Hi Toby, you've been film swapping with hodachrome for a few years now, how did that come about and why do you keep doing it?
I came across hodachrome’s work on Flickr around 2010, and immediately fell for the colours and creativity of his work. We started talking through Flickr and then Facebook, and luckily there was a mutual enjoyment of each other’s photography. I hadn’t experimented too much with film swaps at that time, but I felt that if there was someone who’s work I’d like to share a frame with, then it would be Hodaka! So, we tried some UK and Japan international film swaps. Each time that we decided to do another swap, we challenged ourselves to do something different and more creative. So, we have tried normal film swaps, film-soup swaps, EBS film swaps (where one shoots on one side of the film, and the other person shoots on the reverse side – exposing both sides), Trifecta film swaps, where rolls of film went between me in the UK, Hodaka in Japan and Graziella Ines (Grazie) in the USA. This swap took around a year to complete and achieved some really cool results. By way of contrast, we also did a 24-hour film swap, when we met in my hometown of Brighton. We hung out for a few days, enjoyed some beers and shot lots of rolls of film, which was great fun! So, we keep doing swaps because we enjoy each other’s work, we are good friends and mostly because it’s fun!

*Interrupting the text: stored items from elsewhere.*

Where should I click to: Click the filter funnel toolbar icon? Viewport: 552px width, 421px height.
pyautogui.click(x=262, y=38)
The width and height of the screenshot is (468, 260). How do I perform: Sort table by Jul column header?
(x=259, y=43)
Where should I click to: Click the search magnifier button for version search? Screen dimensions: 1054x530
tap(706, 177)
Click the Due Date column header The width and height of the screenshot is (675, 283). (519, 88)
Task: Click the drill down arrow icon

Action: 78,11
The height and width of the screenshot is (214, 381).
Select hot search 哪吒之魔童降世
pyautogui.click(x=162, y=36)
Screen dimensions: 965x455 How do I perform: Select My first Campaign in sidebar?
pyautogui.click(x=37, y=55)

You recently decided to do a film swap /reversal with the Lomochrome purple film. How do you organise this kind of project (in terms of technical specs and preparation)?

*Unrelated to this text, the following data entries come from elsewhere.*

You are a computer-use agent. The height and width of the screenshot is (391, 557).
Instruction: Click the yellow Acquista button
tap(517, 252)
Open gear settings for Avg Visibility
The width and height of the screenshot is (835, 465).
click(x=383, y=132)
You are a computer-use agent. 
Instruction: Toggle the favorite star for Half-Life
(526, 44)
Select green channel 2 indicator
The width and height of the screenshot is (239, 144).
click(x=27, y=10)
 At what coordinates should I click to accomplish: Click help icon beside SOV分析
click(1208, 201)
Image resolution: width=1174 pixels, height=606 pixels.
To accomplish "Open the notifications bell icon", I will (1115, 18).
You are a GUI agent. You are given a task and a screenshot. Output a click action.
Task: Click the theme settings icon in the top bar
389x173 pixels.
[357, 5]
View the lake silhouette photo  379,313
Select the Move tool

We have worked on EBS film swaps before, using Colour Negative film, and individually we have used LomoChrome Purple for self-swaps and have also tried shooting on both sides of Lomochrome Purple. We both love the results from this film, so we decided to try this film out for a film swap. We shot two rolls of film – Hodaka shooting on the “normal” side of the film first in Japan. Luckily Hodaka is very experienced in a dark room, so once he finished shooting each roll, in a dark room he took the film out of the canister, reversed it and wound it back into the canister (being careful to ensure the film was the right way up). When loading the film in the first place, we always carefully mark on the film where it sits in the LC-A, so that frames align when shooting the second time.

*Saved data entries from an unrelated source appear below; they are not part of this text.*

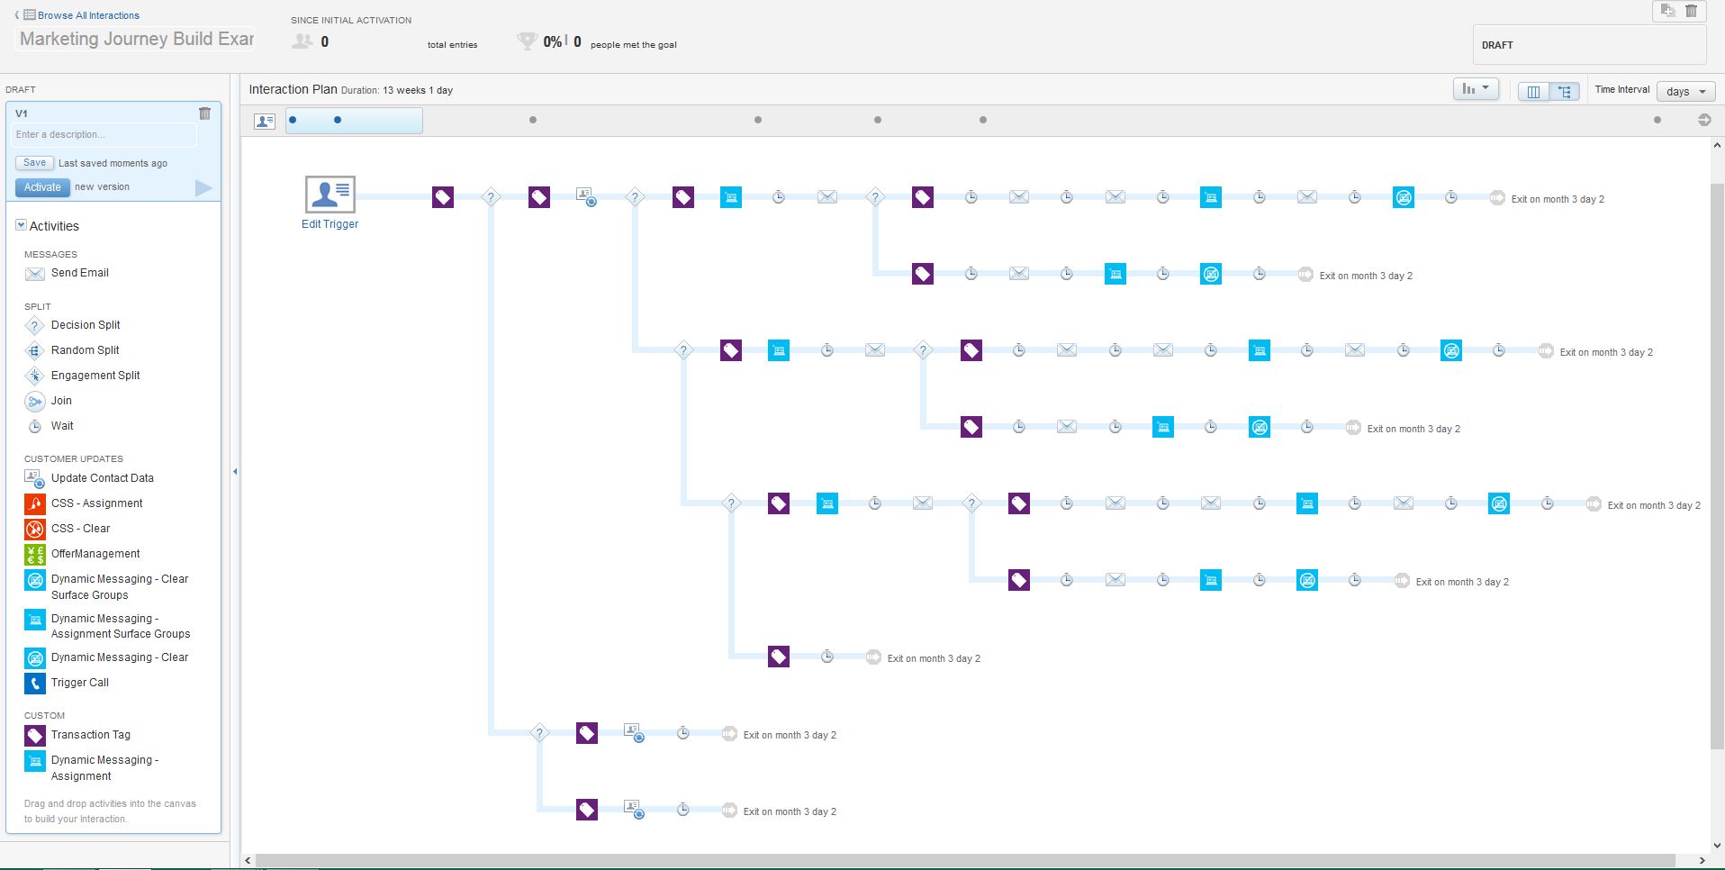
Task: Collapse the left activities panel arrow
Action: click(x=235, y=471)
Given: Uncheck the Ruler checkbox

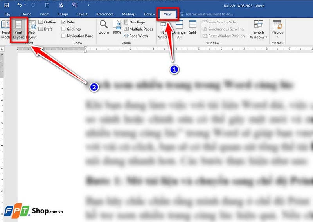Looking at the screenshot, I should (64, 22).
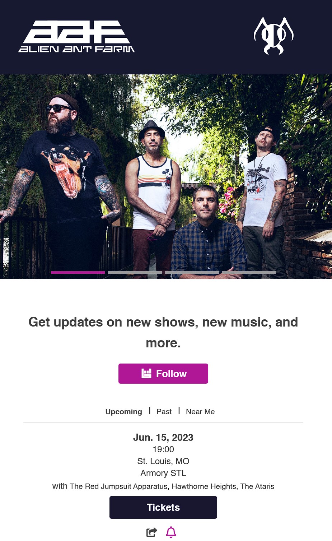Open the Near Me shows tab
Screen dimensions: 332x541
click(200, 412)
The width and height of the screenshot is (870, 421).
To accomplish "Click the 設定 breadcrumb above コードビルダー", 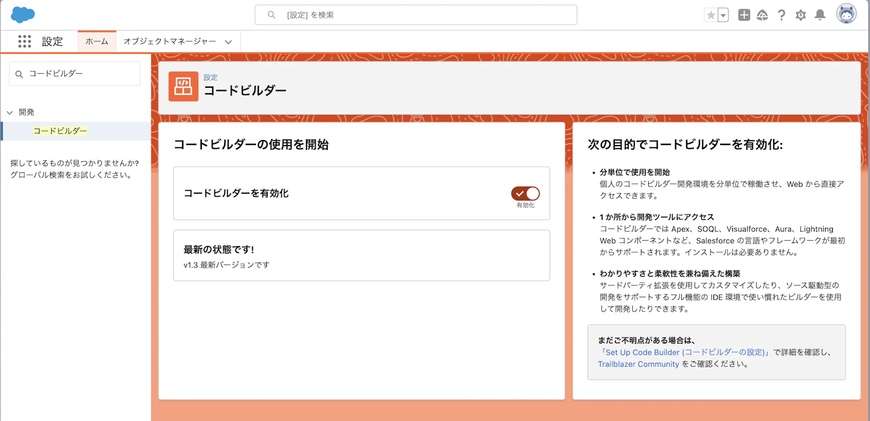I will pyautogui.click(x=210, y=77).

What is it that you enjoy about a film swap project?
In a word: serendipity. The magic of shooting film is the slight unpredictability, and the excitement that this can create. When working on film swaps, we don’t discuss what’s on the roll of film until after it’s developed. I love the experience of getting film developed that originated in another corner of the world and seeing what that other photographer saw. But seeing that in a frame that combines with something that I’ve seen. The results (when they work well!) appear magical. Sometimes even a seemingly mundane shot can be brought to life with whatever else appears on the same frame. Hodaka and I try to create a fusion of each photographer’s own nature, scenery or culture - we find this endlessly fascinating – it’s something that we always try to achieve!
What tips would you give for someone wanting to try this project out?
Make sure that you confer with your collaborator, to ensure you’re shooting at the same exposure and using the same cameras. This should ensure that one image doesn’t dominate the other. Carefully mark up the film position when loading, and even take a camera phone picture of it loaded, so that the second person can be sure to load in the same position. This can be fiddly to do but is worth taking time to do correctly. Nicely aligned frames make a big difference! You can even practice this doing film swaps with your self – these can achieve nice results. And finally, keep trying! Even getting 2-3 cool images from a film can make it all feel worthwhile!